=== Begin Enclosure ===
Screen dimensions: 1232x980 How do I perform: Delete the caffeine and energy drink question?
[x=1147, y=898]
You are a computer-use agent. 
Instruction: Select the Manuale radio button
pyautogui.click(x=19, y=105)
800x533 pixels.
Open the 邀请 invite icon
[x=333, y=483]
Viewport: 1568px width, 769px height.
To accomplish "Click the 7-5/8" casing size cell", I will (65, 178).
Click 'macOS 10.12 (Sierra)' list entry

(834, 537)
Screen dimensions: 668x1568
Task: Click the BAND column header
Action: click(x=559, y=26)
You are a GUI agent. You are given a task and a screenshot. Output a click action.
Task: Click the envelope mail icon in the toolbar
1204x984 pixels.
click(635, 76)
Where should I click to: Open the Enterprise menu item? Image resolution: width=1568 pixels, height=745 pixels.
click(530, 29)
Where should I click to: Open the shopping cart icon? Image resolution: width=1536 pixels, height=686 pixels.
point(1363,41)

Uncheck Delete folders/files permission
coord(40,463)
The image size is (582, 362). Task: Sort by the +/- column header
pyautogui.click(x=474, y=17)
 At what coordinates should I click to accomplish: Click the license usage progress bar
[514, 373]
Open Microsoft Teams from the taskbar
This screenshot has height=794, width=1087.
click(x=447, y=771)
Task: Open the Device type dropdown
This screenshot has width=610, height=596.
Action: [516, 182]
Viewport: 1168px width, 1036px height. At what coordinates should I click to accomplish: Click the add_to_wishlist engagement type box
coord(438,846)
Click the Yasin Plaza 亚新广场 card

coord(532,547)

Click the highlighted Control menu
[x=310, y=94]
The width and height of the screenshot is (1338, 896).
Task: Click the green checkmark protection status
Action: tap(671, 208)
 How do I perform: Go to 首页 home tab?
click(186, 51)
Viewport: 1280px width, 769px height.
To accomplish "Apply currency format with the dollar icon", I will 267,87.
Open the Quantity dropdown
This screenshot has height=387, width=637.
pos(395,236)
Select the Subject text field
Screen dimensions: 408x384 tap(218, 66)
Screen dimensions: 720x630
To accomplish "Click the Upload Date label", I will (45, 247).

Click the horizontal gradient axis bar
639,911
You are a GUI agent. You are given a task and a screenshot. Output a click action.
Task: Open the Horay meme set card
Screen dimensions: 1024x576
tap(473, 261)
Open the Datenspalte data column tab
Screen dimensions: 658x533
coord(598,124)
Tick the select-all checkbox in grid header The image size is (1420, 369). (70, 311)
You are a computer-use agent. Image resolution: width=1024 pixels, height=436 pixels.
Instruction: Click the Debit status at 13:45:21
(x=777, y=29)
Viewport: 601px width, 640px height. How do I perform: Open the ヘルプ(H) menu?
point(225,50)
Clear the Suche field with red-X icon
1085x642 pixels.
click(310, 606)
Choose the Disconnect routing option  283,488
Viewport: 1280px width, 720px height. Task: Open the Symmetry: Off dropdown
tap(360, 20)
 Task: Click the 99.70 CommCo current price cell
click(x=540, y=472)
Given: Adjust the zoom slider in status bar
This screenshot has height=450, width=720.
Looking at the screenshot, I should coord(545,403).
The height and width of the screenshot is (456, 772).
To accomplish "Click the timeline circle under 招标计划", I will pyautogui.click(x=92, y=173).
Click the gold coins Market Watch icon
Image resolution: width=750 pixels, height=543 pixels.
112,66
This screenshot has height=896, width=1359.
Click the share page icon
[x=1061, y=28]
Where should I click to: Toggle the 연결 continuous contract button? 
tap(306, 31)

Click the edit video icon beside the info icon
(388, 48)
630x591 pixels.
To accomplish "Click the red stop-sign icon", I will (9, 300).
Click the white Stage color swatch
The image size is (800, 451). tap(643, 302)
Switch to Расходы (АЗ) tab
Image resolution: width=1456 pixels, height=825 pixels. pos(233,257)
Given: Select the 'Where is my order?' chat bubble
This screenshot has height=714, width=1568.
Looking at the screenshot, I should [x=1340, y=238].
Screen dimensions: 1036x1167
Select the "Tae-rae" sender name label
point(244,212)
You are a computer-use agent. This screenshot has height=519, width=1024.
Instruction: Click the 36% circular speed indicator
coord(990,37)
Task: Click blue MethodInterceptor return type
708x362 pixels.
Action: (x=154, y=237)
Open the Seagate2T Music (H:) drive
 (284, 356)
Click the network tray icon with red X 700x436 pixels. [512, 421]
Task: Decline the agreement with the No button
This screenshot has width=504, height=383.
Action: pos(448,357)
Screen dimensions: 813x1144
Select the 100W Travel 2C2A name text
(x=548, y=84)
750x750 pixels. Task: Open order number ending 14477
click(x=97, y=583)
=== End Enclosure ===
_Problem to work on_
The expected answer is an exact copy of the lines above, beginning at the line with "Clear the Suche field with red-X icon" and ending at the line with "The height and", with both ends in.

_Task output_
Clear the Suche field with red-X icon
1085x642 pixels.
click(310, 606)
Choose the Disconnect routing option  283,488
Viewport: 1280px width, 720px height. Task: Open the Symmetry: Off dropdown
tap(360, 20)
 Task: Click the 99.70 CommCo current price cell
click(x=540, y=472)
Given: Adjust the zoom slider in status bar
This screenshot has height=450, width=720.
Looking at the screenshot, I should coord(545,403).
The height and width of the screenshot is (456, 772).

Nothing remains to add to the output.